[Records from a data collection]
******************************
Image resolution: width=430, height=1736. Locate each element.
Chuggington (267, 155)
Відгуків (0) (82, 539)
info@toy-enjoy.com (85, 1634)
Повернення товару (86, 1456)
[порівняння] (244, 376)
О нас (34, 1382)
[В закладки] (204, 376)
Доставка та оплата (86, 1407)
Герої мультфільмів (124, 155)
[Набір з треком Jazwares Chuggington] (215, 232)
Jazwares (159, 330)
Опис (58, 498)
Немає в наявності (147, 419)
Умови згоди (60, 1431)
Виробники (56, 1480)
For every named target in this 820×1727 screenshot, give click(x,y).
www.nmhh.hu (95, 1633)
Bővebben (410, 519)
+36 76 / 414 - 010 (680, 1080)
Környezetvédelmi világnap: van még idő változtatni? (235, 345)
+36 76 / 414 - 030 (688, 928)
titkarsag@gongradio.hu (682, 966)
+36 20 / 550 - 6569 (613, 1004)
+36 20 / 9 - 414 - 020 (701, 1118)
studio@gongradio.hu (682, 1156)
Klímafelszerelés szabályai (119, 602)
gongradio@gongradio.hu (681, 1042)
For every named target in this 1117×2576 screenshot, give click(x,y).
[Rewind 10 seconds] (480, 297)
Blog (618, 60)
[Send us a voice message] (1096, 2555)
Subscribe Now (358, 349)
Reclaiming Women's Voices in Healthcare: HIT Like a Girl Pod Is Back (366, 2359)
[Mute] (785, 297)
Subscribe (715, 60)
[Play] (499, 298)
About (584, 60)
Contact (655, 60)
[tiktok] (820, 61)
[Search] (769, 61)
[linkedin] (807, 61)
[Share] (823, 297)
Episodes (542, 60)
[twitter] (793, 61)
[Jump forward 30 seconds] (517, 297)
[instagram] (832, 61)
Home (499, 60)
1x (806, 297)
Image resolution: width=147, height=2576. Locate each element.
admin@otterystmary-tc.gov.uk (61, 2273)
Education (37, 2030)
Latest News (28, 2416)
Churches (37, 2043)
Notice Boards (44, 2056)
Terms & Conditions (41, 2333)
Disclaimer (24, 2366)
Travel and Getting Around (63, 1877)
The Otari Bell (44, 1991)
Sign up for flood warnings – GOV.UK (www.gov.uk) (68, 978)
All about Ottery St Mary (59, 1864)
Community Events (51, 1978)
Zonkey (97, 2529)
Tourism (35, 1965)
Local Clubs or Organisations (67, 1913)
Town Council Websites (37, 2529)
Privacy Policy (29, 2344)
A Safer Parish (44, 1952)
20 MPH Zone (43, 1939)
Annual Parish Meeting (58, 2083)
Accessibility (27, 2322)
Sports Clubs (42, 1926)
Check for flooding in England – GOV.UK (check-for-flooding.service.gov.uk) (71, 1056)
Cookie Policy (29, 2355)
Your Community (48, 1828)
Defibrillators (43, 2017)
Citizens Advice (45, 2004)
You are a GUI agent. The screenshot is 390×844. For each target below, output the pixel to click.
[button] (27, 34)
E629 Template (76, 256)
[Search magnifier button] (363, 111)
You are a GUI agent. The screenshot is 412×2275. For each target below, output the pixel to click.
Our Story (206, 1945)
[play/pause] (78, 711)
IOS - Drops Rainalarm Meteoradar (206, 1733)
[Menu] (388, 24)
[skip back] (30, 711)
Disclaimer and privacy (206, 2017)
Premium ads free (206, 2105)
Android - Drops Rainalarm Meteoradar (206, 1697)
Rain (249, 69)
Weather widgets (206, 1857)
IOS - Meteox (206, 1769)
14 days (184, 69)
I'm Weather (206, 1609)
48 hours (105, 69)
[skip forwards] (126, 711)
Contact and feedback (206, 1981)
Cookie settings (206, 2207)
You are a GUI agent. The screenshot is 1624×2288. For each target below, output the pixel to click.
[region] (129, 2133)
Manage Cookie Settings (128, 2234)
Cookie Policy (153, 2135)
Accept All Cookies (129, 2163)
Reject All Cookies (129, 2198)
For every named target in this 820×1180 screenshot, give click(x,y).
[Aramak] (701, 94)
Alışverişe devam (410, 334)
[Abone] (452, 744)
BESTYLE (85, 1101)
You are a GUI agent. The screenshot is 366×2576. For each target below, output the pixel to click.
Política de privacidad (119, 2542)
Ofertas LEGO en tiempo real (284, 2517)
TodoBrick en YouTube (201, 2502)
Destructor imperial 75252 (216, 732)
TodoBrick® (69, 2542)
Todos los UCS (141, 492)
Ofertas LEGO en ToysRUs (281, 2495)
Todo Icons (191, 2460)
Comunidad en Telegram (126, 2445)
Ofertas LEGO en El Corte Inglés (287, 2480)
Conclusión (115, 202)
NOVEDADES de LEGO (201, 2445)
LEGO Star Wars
******************************
> What needs to be done:
Could you copy out every record above exactly as it appears?

> Problem solution:
Image resolution: width=430, height=1736. Locate each element.
Chuggington (267, 155)
Відгуків (0) (82, 539)
info@toy-enjoy.com (85, 1634)
Повернення товару (86, 1456)
[порівняння] (244, 376)
О нас (34, 1382)
[В закладки] (204, 376)
Доставка та оплата (86, 1407)
Герої мультфільмів (124, 155)
[Набір з треком Jazwares Chuggington] (215, 232)
Jazwares (159, 330)
Опис (58, 498)
Немає в наявності (147, 419)
Умови згоди (60, 1431)
Виробники (56, 1480)
For every named target in this 820×1727 screenshot, give click(x,y).
www.nmhh.hu (95, 1633)
Bővebben (410, 519)
+36 76 / 414 - 010 (680, 1080)
Környezetvédelmi világnap: van még idő változtatni? (235, 345)
+36 76 / 414 - 030 (688, 928)
titkarsag@gongradio.hu (682, 966)
+36 20 / 550 - 6569 (613, 1004)
+36 20 / 9 - 414 - 020 (701, 1118)
studio@gongradio.hu (682, 1156)
Klímafelszerelés szabályai (119, 602)
gongradio@gongradio.hu (681, 1042)
For every named target in this 1117×2576 screenshot, give click(x,y).
[Rewind 10 seconds] (480, 297)
Blog (618, 60)
[Send us a voice message] (1096, 2555)
Subscribe Now (358, 349)
Reclaiming Women's Voices in Healthcare: HIT Like a Girl Pod Is Back (366, 2359)
[Mute] (785, 297)
Subscribe (715, 60)
[Play] (499, 298)
About (584, 60)
Contact (655, 60)
[tiktok] (820, 61)
[Search] (769, 61)
[linkedin] (807, 61)
[Share] (823, 297)
Episodes (542, 60)
[twitter] (793, 61)
[Jump forward 30 seconds] (517, 297)
[instagram] (832, 61)
Home (499, 60)
1x (806, 297)
Image resolution: width=147, height=2576. Locate each element.
admin@otterystmary-tc.gov.uk (61, 2273)
Education (37, 2030)
Latest News (28, 2416)
Churches (37, 2043)
Notice Boards (44, 2056)
Terms & Conditions (41, 2333)
Disclaimer (24, 2366)
Travel and Getting Around (63, 1877)
The Otari Bell (44, 1991)
Sign up for flood warnings – GOV.UK (www.gov.uk) (68, 978)
All about Ottery St Mary (59, 1864)
Community Events (51, 1978)
Zonkey (97, 2529)
Tourism (35, 1965)
Local Clubs or Organisations (67, 1913)
Town Council Websites (37, 2529)
Privacy Policy (29, 2344)
A Safer Parish (44, 1952)
20 MPH Zone (43, 1939)
Annual Parish Meeting (58, 2083)
Accessibility (27, 2322)
Sports Clubs (42, 1926)
Check for flooding in England – GOV.UK (check-for-flooding.service.gov.uk) (71, 1056)
Cookie Policy (29, 2355)
Your Community (48, 1828)
Defibrillators (43, 2017)
Citizens Advice (45, 2004)
You are a GUI agent. The screenshot is 390×844. For each target below, output the pixel to click.
[button] (27, 34)
E629 Template (76, 256)
[Search magnifier button] (363, 111)
You are a GUI agent. The screenshot is 412×2275. For each target below, output the pixel to click.
Our Story (206, 1945)
[play/pause] (78, 711)
IOS - Drops Rainalarm Meteoradar (206, 1733)
[Menu] (388, 24)
[skip back] (30, 711)
Disclaimer and privacy (206, 2017)
Premium ads free (206, 2105)
Android - Drops Rainalarm Meteoradar (206, 1697)
Rain (249, 69)
Weather widgets (206, 1857)
IOS - Meteox (206, 1769)
14 days (184, 69)
I'm Weather (206, 1609)
48 hours (105, 69)
[skip forwards] (126, 711)
Contact and feedback (206, 1981)
Cookie settings (206, 2207)
You are a GUI agent. The screenshot is 1624×2288. For each target below, output the pixel to click.
[region] (129, 2133)
Manage Cookie Settings (128, 2234)
Cookie Policy (153, 2135)
Accept All Cookies (129, 2163)
Reject All Cookies (129, 2198)
For every named target in this 820×1180 screenshot, give click(x,y).
[Aramak] (701, 94)
Alışverişe devam (410, 334)
[Abone] (452, 744)
BESTYLE (85, 1101)
You are a GUI agent. The screenshot is 366×2576. For each target below, output the pixel to click.
Política de privacidad (119, 2542)
Ofertas LEGO en tiempo real (284, 2517)
TodoBrick en YouTube (201, 2502)
Destructor imperial 75252 (216, 732)
TodoBrick® (69, 2542)
Todos los UCS (141, 492)
Ofertas LEGO en ToysRUs (281, 2495)
Todo Icons (191, 2460)
Comunidad en Telegram (126, 2445)
Ofertas LEGO en El Corte Inglés (287, 2480)
Conclusión (115, 202)
NOVEDADES de LEGO (201, 2445)
LEGO Star Wars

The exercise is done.